■ **Task instructions**
Only one stretch of the data below is needed. Output the lines from the one with "Task: Switch to the 会员 side tab" up to and including the one with "Screen dimensions: 1280x720", exactly as they stand.

■ **Data for processing**

◇ ◇ ◇ ◇ ◇

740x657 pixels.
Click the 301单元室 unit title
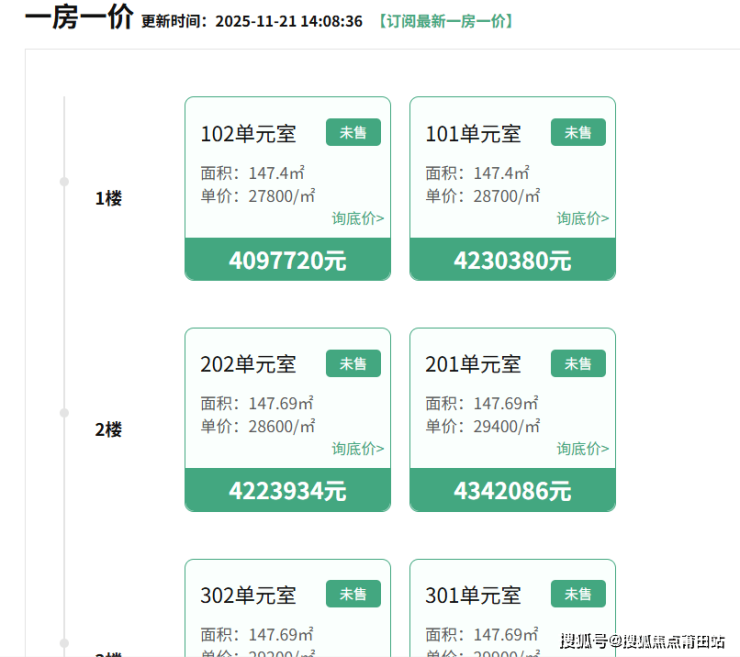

◇ ◇ ◇ ◇ ◇

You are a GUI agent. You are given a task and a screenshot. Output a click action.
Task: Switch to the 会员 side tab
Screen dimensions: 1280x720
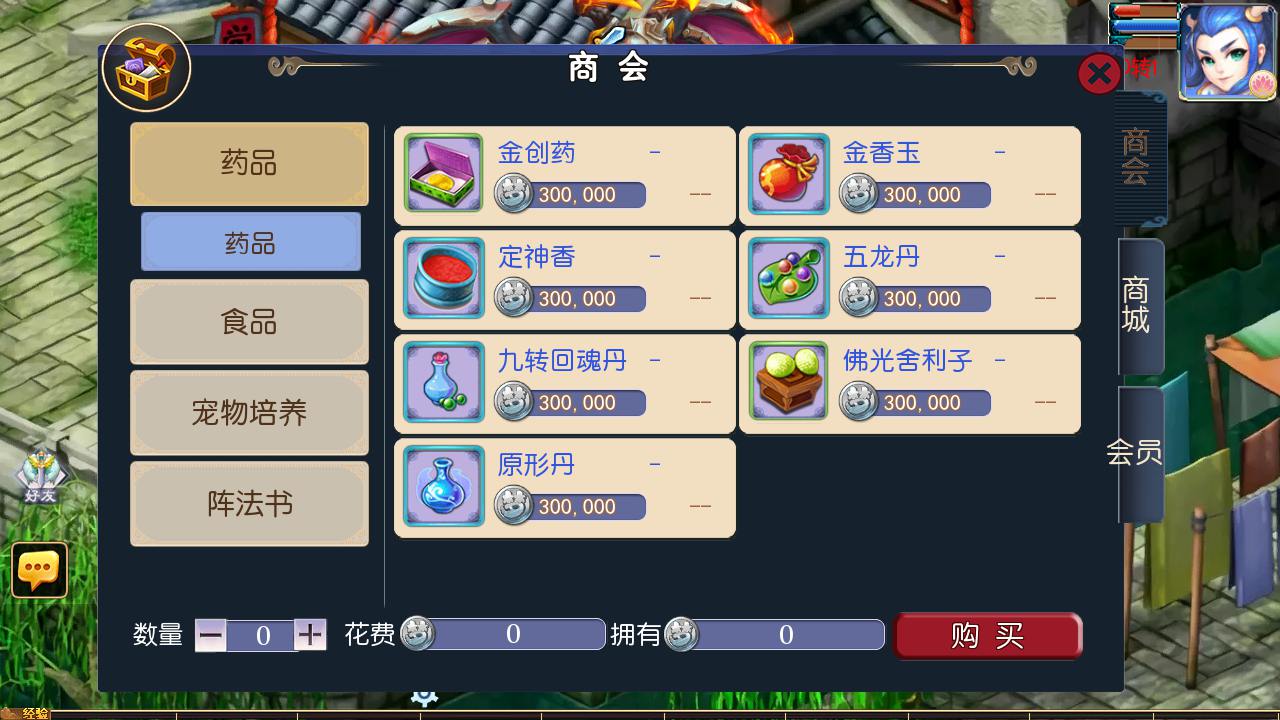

◇ ◇ ◇ ◇ ◇

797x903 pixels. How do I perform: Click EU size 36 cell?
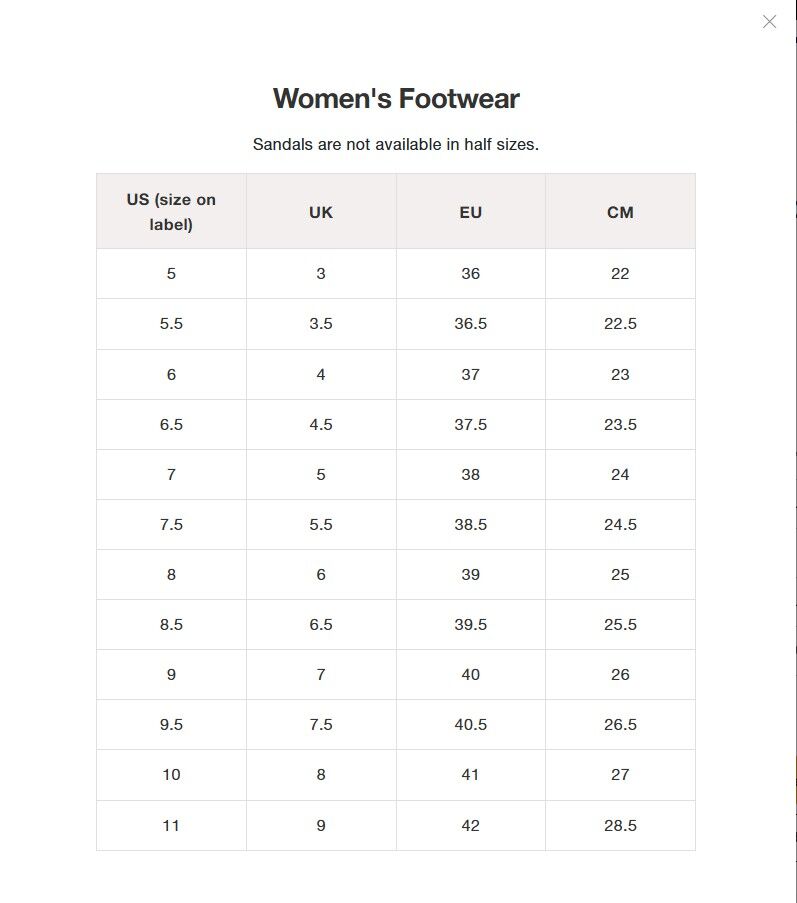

◇ ◇ ◇ ◇ ◇

■ **Answer section**
Task: Switch to the 会员 side tab
Screen dimensions: 1280x720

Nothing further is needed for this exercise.